A oferta de 100 milhões de euros pelo atacante Adriano chamou a atenção de autoridades européias responsáveis pela investigação de suspeitas de lavagem de dinheiro. A ligação entre o futebol e o crime organizado, dadas as grandes somas envolvidas, é notória, mas nos últimos anos proliferaram os intermediários atuando por meio de empresas sediadas em paraísos fiscais. Operações milionárias são liquidadas em países caribenhos do tamanho de Copacabana, como as Ilhas Virgens Britânicas.
No Brasil, a Receita Federal tem na mira diversos clubes, além de dirigentes, empresários, técnicos e jogadores. O caso mais recente a ganhar destaque na mídia é o do Corinthians, que montou um time de estrelas graças ao misterioso aporte de recursos da MSI. Mas há outros exemplos notórios, como o dos empresários Alexandre Martins e Reinaldo Pitta, que já representaram o astro Ronaldinho. Ambos passaram temporada na cadeia sob a acusação de evasão fiscal e outras irregularidades na remessa de recursos ao exterior.

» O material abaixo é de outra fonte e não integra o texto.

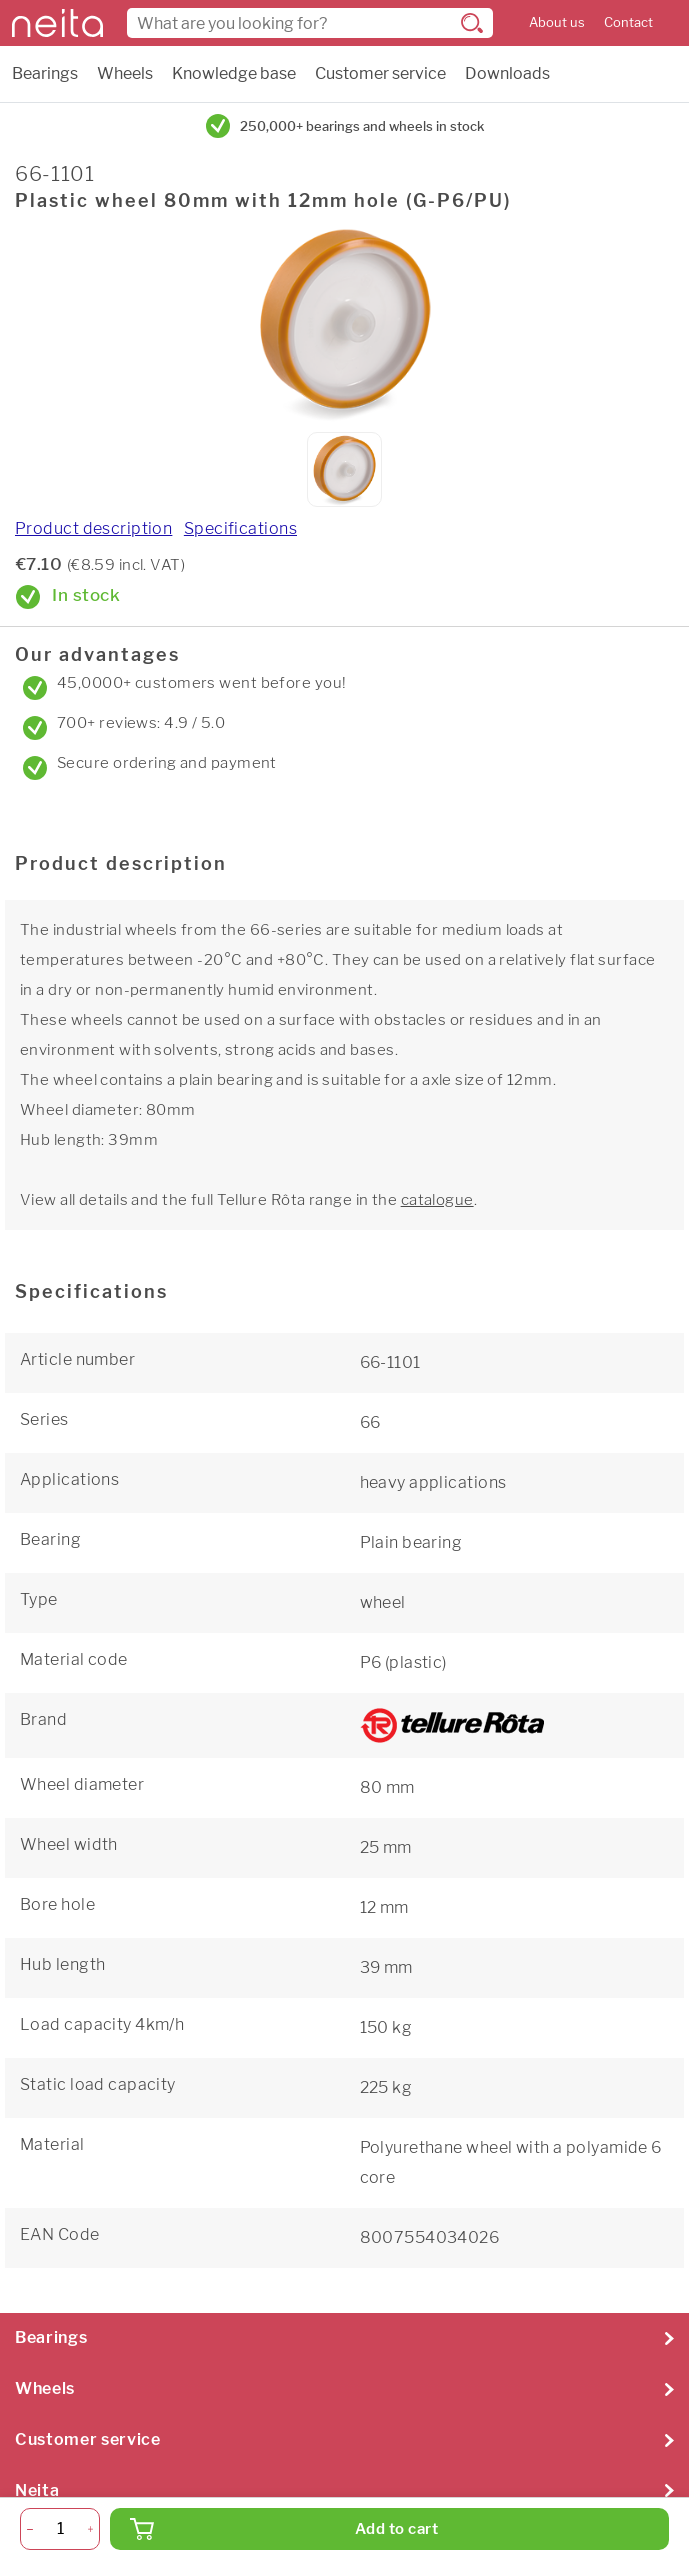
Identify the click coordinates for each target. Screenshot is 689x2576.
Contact (628, 22)
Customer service (380, 73)
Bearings (45, 73)
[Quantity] (60, 2529)
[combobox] (310, 23)
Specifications (240, 528)
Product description (93, 528)
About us (557, 22)
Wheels (125, 73)
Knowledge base (234, 73)
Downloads (507, 73)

Os auditores cercaram a dupla ao longo de meses, mas as investigações decolaram mesmo quando foi descoberta investigação anterior sobre a dupla, que remontava a 1996. Pitta, ex-gerente do antigo banco BCN, e seu amigo Martins foram acusados de montar um esquema de abertura de contas fantasmas, em nome de grandes empresas, em fins dos anos 80. Os extratos e toda a correspondência eram direcionados ao balcão da própria agência de Pitta, instalada na Rua Rodrigo Silva, Centro do Rio. Sem conhecimento das empresas, a maioria atuante no segmento de comércio exterior, as contas movimentavam grandes somas, na casa dos milhões de dólares.
A fraude foi denunciada por um ex-gerente da mesma agência de Pitta ao Ministério Público, dando origem ao inquérito policial número 2676/90, da Delegacia Fazendária da Polícia Federal do Rio.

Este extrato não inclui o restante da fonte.